**WORK REQUEST**
Pick out each line with the word "close" from the material that follows.

**DATASET CONTENT**

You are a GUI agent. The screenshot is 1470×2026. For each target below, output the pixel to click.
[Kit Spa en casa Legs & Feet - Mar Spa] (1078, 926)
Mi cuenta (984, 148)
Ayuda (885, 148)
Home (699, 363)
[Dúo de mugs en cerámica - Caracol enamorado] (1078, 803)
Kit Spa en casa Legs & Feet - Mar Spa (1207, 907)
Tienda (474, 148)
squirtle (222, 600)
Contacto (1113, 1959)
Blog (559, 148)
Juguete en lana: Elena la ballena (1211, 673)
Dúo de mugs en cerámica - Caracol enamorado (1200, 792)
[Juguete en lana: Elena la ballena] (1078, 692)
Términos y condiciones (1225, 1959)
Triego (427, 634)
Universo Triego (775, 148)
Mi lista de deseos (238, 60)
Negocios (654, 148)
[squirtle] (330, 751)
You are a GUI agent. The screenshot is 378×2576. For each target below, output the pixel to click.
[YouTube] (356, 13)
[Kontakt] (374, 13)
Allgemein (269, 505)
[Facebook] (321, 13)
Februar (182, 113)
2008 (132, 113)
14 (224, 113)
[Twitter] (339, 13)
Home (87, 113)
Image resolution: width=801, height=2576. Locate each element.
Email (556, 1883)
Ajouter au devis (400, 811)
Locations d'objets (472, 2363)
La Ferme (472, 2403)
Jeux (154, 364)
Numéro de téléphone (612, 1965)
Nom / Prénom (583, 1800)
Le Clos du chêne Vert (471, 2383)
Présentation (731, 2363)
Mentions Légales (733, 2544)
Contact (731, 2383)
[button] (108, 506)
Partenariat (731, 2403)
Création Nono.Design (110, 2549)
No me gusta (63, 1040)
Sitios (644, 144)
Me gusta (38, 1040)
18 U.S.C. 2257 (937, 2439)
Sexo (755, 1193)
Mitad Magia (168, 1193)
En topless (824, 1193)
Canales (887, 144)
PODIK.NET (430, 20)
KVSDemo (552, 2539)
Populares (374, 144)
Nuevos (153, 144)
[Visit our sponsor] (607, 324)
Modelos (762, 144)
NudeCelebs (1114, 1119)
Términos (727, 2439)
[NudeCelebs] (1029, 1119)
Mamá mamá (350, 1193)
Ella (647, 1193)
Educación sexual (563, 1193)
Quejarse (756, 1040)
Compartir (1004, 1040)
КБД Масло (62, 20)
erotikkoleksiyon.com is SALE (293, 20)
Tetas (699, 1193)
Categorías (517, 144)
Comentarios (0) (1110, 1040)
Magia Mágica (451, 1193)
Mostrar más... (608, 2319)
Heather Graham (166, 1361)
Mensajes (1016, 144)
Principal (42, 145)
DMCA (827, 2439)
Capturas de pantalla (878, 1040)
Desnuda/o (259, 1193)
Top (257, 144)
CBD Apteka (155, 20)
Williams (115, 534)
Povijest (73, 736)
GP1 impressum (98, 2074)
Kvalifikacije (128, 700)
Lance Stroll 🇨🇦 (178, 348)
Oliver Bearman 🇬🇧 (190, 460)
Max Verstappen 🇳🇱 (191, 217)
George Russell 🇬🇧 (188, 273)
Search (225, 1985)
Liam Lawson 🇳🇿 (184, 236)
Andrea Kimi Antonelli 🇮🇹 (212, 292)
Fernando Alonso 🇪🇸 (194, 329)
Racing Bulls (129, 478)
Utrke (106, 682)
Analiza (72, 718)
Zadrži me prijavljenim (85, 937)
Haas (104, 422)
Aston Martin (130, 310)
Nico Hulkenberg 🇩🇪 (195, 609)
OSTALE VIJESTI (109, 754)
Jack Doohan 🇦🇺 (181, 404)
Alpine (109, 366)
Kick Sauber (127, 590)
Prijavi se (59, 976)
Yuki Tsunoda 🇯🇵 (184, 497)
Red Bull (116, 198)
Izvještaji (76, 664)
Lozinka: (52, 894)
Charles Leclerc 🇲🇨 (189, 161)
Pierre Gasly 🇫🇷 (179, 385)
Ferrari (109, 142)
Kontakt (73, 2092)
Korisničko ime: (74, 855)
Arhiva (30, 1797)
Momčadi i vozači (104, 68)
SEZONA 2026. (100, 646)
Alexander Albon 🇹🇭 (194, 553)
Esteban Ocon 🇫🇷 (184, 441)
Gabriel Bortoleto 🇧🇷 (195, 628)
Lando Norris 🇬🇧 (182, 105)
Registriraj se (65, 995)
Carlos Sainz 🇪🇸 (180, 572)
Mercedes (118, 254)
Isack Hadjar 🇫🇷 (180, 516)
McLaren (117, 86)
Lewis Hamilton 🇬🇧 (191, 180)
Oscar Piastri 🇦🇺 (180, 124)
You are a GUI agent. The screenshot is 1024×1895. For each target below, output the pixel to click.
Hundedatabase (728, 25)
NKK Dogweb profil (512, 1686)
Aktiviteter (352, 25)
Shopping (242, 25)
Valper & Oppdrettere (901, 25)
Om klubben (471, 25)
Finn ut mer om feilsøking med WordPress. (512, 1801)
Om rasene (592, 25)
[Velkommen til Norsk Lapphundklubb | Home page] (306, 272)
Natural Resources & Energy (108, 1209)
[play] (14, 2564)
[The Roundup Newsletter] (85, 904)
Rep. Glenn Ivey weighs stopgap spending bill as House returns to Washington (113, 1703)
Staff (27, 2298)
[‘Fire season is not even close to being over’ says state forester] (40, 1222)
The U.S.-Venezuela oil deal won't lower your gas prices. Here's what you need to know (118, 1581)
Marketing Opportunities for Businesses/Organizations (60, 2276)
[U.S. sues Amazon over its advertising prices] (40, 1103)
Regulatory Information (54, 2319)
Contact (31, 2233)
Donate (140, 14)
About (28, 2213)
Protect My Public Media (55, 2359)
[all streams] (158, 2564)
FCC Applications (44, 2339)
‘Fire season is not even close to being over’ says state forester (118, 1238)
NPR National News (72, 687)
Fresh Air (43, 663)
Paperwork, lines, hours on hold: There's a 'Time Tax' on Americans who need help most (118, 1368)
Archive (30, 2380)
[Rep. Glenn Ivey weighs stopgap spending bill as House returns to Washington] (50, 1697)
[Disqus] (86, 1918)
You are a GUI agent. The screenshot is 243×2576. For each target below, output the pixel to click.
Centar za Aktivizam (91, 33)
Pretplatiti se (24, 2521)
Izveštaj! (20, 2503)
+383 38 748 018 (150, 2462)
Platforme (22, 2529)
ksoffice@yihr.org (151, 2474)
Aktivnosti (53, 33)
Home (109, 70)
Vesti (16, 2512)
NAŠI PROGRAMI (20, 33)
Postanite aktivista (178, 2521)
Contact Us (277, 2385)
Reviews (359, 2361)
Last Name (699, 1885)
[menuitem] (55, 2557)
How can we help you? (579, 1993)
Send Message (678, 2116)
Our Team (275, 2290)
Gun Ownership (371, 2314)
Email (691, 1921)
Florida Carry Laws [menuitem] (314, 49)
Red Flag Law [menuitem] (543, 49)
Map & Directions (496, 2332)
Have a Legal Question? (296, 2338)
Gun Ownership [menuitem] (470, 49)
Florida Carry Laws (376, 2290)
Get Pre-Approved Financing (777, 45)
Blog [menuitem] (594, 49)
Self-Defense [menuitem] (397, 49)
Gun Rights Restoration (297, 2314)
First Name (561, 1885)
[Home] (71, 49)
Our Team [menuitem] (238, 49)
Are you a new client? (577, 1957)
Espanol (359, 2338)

**RESPONSE**
[‘Fire season is not even close to being over’ says state forester] (40, 1222)
‘Fire season is not even close to being over’ says state forester (118, 1238)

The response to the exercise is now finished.